# Prostatakrebs > Veranstaltungshinweise und Verbandsarbeit >  Interdisziplinäres Symposium Prostatakarzinom 16. und 17. Januar 2015 in Magdeburg

## Harald_1933

Nachdem geklärt ist, wer für den BPS als Teilnehmer an der Podiumsdiskussion fungiert, *hier* erneut die näheren Details.
*
"Courage ist gut, aber Ausdauer ist besser"*
(Theodor Fontane)

Gruß Harald

----------


## MalteR

Hallo Harald,

danke für den Hinweis. 
Aber es ist schon ein Trauerspiel, dass als BPS-Vertreter dort ein Mann auftritt der sich selber als ein Manager bezeichnet. Das ist fast genauso, wie -in 2013 geschehen -  wenn der Thementisch für neue Medikamente/Fortgeschrittener PCa auf der Jahreshauptversammlung des BPS vom Kassenwart moderiert wird. Mir taten die Betroffenen leid. 2014 war ich leider aus gesundheitlichen Gründen verhindert.

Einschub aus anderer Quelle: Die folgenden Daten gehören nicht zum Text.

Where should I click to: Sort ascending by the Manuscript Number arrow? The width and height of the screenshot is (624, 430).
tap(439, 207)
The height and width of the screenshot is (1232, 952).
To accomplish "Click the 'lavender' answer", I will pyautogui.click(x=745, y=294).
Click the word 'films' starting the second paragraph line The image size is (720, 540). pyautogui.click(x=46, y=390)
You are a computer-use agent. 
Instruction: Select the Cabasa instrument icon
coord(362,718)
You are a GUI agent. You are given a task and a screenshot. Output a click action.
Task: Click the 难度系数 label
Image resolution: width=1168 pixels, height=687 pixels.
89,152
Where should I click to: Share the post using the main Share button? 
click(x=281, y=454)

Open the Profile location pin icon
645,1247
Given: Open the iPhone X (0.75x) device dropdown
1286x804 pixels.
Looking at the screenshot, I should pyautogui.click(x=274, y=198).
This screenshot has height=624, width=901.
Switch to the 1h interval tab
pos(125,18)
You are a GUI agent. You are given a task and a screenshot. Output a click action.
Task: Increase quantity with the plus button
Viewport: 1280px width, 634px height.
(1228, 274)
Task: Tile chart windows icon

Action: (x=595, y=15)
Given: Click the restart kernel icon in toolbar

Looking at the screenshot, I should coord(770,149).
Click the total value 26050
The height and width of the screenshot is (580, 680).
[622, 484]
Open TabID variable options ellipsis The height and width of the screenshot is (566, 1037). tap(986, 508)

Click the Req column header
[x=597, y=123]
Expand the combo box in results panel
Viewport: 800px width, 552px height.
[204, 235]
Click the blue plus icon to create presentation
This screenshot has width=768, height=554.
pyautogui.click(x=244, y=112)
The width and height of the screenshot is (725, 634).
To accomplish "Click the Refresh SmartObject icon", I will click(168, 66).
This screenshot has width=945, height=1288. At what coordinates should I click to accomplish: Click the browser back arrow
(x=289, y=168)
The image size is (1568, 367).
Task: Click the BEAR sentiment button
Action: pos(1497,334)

Warum kann dort nicht z.B. Udo Ehrmann oder ein anderer Patientenvertreter benannt werden? Oder muss es unbedingt ein Vorstandsmitglied sein?

Herzliche Grüße

MalteR

----------


## Harald_1933

Hallo Malte,

es wurde von mir* hier* alles ausführlich dargestellt. Die von Professor Schostak schon vorbereitete Einladungsbroschüre enthielt ursprünglich meinen Namen als Teilnehmer an der Diskussionsrunde. Nach der Weigerung von Günter Feick, mich als BPS-Abgesandten zu akzeptieren, wie von Professor Schostak gewünscht, musste sie nach der Zusage von Zacharias neu gedruckt werden. Der BPS stellt sich vornehmlich in der Person des Vorsitzenden dar, und einfache Mitglieder einer SHG werden von ihm kaum noch wahrgenommen. Der Kontakt zur Basis schwindet nach meinem Empfinden immer mehr. 

*"Manche Menschen benutzen ihre Intelligenz zum Komplizieren, manche zum Vereinfachen"*
(Erich Kästner)

Gruß Harald

----------